*** Data shown Section Begins ***

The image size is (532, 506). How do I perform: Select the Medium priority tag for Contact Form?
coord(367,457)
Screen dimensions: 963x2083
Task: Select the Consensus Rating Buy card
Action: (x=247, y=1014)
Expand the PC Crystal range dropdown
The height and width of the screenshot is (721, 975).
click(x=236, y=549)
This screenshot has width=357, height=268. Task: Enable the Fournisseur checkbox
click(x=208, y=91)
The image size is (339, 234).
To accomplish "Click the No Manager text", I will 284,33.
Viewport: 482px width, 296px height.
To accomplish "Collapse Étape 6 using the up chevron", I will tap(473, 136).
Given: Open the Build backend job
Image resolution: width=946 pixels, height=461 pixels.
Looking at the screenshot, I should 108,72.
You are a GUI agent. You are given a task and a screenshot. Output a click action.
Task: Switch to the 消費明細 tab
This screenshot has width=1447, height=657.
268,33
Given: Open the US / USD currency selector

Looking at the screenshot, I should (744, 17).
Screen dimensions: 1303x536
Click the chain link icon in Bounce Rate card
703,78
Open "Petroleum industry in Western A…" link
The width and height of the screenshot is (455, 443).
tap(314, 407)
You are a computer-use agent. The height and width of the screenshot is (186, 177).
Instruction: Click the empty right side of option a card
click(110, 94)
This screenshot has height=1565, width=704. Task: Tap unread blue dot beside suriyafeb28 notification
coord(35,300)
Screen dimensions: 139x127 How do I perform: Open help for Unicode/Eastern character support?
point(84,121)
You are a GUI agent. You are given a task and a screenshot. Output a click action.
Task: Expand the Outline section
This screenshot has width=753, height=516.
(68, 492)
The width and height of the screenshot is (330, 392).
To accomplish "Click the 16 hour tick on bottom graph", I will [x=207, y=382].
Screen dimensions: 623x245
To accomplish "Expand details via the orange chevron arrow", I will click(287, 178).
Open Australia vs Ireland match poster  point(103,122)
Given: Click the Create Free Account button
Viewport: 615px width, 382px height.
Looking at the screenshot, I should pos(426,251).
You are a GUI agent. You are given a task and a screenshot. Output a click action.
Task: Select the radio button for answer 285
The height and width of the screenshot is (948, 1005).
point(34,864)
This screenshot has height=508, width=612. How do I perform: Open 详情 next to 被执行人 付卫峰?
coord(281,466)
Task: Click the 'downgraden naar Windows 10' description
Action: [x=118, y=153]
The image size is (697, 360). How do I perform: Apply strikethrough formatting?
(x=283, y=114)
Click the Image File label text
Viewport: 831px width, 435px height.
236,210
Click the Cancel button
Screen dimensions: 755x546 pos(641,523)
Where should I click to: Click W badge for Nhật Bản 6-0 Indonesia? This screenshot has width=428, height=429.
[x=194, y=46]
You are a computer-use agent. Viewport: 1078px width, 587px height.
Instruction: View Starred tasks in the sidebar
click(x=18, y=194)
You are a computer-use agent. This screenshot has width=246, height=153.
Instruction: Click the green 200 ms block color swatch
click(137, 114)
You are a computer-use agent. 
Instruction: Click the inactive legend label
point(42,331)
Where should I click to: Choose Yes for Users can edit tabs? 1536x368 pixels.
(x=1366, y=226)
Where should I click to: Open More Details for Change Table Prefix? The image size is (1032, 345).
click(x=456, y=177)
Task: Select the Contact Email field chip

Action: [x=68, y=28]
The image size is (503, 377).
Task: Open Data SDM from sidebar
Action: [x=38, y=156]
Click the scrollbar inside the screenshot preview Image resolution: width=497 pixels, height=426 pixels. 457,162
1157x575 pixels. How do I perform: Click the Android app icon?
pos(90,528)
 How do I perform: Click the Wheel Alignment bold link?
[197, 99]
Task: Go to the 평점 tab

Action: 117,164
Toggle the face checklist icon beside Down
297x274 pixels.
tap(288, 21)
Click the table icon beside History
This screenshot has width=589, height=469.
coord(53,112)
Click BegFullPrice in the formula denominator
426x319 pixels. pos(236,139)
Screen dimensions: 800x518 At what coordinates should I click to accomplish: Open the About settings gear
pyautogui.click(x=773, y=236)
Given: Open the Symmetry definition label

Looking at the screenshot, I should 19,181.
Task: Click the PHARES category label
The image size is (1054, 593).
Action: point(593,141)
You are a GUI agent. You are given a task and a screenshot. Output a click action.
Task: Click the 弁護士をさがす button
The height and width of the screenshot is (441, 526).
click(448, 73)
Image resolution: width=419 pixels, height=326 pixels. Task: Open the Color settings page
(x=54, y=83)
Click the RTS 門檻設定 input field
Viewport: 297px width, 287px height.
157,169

*** Data shown Section Ends ***

## Problem
Take the lines above from the one containing "Where should I click to: Choose" to the one containing "Task: Click the PHARES category label" and retype them exactly, both ends included, with nothing added.

## Your response
Where should I click to: Choose Yes for Users can edit tabs? 1536x368 pixels.
(x=1366, y=226)
Where should I click to: Open More Details for Change Table Prefix? The image size is (1032, 345).
click(x=456, y=177)
Task: Select the Contact Email field chip

Action: [x=68, y=28]
The image size is (503, 377).
Task: Open Data SDM from sidebar
Action: [x=38, y=156]
Click the scrollbar inside the screenshot preview Image resolution: width=497 pixels, height=426 pixels. 457,162
1157x575 pixels. How do I perform: Click the Android app icon?
pos(90,528)
 How do I perform: Click the Wheel Alignment bold link?
[197, 99]
Task: Go to the 평점 tab

Action: 117,164
Toggle the face checklist icon beside Down
297x274 pixels.
tap(288, 21)
Click the table icon beside History
This screenshot has width=589, height=469.
coord(53,112)
Click BegFullPrice in the formula denominator
426x319 pixels. pos(236,139)
Screen dimensions: 800x518 At what coordinates should I click to accomplish: Open the About settings gear
pyautogui.click(x=773, y=236)
Given: Open the Symmetry definition label

Looking at the screenshot, I should 19,181.
Task: Click the PHARES category label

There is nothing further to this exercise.